The Weekly called the office of the Corporation Counsel for the City of Honolulu to ask whether the mayor-elect would be vetoing the city charter by stopping rail, as Mayor Carlisle alleged. What if the new mayor simply vetoed the budget for rail? Would any of this be illegal?

“I’d like to answer your questions, but we don’t provide legal advice to the public generally,” said Renee Sanobe-Hong, first administrative deputy corporation counsel. Hong did, however, direct us to Art. 5, Ch. 1of the revised charter of the City & County of Honolulu, which lists, among the mayor/chief executive’s powers, the ability to “veto ordinances [and] resolutions adopting or amending the general plan.” Hong also sent us to Art. 17, Ch. 6, regarding Honolulu authority for rapid transit (HART), where we found this line: “The office of the mayor

shall submit the authority’s line-item appropriation requests without alteration or amendment.”

How to interpret all this? City lawyers we’re not, but it does look as though HART has been given carte blanche to spend and contract with abandon, as it has been doing through buying property along the rail line, paying millions to p.r. consultants and more.

That said, the mayor is chief executive of the city, and, unlike HART and other appointed officials, he’s elected, so, no, we don’t think rail is unstoppable.

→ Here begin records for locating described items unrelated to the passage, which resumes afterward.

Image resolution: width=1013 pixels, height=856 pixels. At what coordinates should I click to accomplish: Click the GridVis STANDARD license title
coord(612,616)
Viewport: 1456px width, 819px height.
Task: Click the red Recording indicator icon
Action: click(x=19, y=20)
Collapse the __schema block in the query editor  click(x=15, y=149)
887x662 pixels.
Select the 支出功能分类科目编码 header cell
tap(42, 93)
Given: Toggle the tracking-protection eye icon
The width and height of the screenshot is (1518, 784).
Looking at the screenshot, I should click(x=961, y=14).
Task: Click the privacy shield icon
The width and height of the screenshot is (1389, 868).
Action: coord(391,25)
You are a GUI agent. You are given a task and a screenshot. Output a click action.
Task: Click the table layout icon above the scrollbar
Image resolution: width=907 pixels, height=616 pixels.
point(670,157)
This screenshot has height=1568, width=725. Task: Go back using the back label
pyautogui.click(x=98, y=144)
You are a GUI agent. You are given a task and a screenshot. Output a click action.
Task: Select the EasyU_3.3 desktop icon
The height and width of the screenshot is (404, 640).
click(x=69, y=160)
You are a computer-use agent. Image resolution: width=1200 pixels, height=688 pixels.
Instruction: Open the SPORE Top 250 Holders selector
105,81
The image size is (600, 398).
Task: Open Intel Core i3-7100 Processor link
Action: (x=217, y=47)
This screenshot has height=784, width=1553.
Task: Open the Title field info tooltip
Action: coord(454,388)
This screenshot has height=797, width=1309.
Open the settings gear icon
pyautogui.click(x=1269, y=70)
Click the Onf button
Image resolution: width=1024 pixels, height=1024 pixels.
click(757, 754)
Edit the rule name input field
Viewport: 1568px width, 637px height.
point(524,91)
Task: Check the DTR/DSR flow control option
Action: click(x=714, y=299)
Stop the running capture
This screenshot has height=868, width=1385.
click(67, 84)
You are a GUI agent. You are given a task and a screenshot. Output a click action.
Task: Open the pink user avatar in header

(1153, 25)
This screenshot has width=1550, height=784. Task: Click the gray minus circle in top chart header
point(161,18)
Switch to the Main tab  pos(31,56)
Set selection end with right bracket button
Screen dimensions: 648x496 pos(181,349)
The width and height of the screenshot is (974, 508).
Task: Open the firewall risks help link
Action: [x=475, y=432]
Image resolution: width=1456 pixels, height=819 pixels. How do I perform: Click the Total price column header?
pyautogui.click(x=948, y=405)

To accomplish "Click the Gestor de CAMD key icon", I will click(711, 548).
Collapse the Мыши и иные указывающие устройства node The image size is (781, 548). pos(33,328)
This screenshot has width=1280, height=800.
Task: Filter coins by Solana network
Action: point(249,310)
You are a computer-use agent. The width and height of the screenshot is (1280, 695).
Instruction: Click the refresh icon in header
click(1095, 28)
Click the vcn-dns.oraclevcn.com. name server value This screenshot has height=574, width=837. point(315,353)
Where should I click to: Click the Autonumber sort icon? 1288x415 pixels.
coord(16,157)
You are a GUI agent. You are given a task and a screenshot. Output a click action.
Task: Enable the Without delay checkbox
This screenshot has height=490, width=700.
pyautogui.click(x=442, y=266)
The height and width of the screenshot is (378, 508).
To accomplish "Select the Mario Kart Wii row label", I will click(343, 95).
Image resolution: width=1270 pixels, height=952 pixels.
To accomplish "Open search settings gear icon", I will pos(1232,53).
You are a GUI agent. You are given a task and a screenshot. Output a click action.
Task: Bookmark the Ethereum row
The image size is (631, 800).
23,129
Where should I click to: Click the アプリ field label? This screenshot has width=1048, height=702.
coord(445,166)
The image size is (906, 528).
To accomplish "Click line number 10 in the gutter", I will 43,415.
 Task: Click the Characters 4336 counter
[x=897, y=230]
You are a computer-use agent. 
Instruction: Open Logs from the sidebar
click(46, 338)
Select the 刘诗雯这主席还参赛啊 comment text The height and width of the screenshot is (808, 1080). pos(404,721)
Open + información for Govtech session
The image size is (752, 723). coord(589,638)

What looks more worrisome is runaway development and urban sprawl–which, ironically, Rail was allegedly supposed to reduce. At least the Sierra Club and Sen. Clayton Hee are appealing the Land Use Commission’s decision to reclassify productive farmlands at Hoopili (where the first rail pylons were planted) and Koa Ridge for housing development. And at least we can, if so inclined, cast a meaningful vote for Cayetano, who has opposed these developments, as well as Rail.